The other aspect of that letter on which I would briefly like to comment is the opening point – the point about the isolationist White House. No one knows how far the isolationist virus that is embodied by President Donald J. Trump has spread throughout the rest of the American political system, but if when he is eventually replaced that virus reappears in his successor, the future for peace in Europe will indeed be imperilled, because the key achievement of the North Atlantic Treaty Organisation was to ensure that any potential aggressor against any of the member countries would know that if they attacked, from day one they would be at war with the United States of America.
What Donald Trump has done is cause that guarantee to be undermined. I do not know why he does it. I do not know what the nature is of what I described in that letter as his “disturbing relationship” with the killer in the Kremlin. All I know is that Europe will not be safe until again we can rely on the United States to guarantee our freedom. In the meanwhile, we must send a signal across the Atlantic, for our part, that we will do everything necessary to invest in our armed forces and to make the necessary preparations. If we do that, we will maximise the chance of restoring stability to the power balance between east and west, which saw us through the most deadly threats of the cold war – the times when it was thought that civilisation could perish – and we will get back to a situation in which people can then think about what it is nice to pay for in order to have a modern, civilised, compassionate society.

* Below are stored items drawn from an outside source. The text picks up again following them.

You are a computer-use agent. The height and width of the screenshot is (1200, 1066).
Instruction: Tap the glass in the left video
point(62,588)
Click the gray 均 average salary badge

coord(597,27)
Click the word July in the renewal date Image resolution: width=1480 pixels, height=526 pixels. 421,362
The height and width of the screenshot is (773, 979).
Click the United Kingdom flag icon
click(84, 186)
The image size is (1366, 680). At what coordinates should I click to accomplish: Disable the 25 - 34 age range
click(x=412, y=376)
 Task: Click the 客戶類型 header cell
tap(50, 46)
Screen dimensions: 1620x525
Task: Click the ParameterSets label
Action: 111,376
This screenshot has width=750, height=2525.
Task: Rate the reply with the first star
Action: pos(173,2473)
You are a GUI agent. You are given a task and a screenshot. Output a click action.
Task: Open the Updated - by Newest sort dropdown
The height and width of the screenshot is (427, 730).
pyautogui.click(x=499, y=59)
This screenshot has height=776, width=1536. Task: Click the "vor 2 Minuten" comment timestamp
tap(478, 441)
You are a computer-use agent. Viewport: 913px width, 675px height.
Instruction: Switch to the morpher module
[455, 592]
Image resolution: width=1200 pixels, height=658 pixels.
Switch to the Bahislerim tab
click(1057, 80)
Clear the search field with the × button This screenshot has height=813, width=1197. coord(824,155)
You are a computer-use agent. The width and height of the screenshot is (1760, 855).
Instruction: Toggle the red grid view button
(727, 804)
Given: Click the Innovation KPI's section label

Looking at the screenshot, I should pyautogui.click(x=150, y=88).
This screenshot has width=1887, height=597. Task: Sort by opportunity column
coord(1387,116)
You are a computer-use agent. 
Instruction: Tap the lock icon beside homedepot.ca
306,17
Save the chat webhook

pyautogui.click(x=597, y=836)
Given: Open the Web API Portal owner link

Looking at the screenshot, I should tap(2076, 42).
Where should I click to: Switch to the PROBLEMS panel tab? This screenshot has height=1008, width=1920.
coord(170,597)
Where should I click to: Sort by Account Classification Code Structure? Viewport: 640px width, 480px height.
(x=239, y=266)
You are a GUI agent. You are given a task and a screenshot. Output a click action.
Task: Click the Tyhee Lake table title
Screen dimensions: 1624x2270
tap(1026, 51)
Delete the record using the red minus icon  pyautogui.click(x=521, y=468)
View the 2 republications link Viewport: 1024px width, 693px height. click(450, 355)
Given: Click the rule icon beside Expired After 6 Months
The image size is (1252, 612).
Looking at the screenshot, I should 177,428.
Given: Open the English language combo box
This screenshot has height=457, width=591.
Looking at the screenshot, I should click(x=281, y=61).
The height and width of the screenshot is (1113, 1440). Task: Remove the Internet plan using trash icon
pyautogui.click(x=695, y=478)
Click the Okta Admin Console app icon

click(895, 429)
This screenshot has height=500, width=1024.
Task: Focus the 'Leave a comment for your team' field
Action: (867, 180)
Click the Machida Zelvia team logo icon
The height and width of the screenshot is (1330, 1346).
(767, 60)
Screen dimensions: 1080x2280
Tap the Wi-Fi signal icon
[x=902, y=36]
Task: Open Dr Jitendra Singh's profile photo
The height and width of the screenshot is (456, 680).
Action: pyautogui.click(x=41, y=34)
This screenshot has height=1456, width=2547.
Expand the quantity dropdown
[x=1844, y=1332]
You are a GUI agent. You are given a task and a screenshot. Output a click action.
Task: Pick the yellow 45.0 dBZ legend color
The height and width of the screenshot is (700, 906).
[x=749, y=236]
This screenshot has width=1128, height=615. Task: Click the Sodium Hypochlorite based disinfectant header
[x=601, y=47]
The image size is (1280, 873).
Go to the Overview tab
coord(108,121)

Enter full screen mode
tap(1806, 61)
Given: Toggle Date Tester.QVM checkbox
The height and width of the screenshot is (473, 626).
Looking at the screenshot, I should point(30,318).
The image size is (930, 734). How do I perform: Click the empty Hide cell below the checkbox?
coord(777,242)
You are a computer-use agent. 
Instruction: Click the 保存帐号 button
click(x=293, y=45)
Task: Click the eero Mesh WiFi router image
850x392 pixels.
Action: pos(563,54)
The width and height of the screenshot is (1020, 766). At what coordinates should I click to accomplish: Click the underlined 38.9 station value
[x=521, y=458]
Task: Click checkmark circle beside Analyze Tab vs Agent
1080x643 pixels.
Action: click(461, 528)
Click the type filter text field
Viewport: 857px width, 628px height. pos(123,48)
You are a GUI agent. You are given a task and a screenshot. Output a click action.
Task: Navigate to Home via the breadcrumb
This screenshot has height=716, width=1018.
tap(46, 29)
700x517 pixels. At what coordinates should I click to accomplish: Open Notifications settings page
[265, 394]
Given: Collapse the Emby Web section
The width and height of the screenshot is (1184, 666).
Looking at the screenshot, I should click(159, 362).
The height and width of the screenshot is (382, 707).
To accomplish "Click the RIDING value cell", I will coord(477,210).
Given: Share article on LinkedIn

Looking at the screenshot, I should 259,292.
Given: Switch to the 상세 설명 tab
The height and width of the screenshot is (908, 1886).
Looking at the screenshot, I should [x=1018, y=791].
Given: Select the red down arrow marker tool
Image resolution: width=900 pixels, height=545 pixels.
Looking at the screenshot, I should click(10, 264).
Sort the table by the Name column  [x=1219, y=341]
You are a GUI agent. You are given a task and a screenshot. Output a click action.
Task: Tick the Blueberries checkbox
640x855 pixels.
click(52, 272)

Let me end with a famous quote from another Healey who was a Defence Secretary, Denis Healey. He said, memorably, that if we do not have adequate defence, we do not have all the aspects of a society that we wish to cherish; we do not have schools, we do not have hospitals, we do not have houses – what we have is “a heap of cinders”. So let us invest what we can while we can, let us get our priorities right, and let us restore the guarantee of the transatlantic relationship, which kept the peace and prevented a third world war.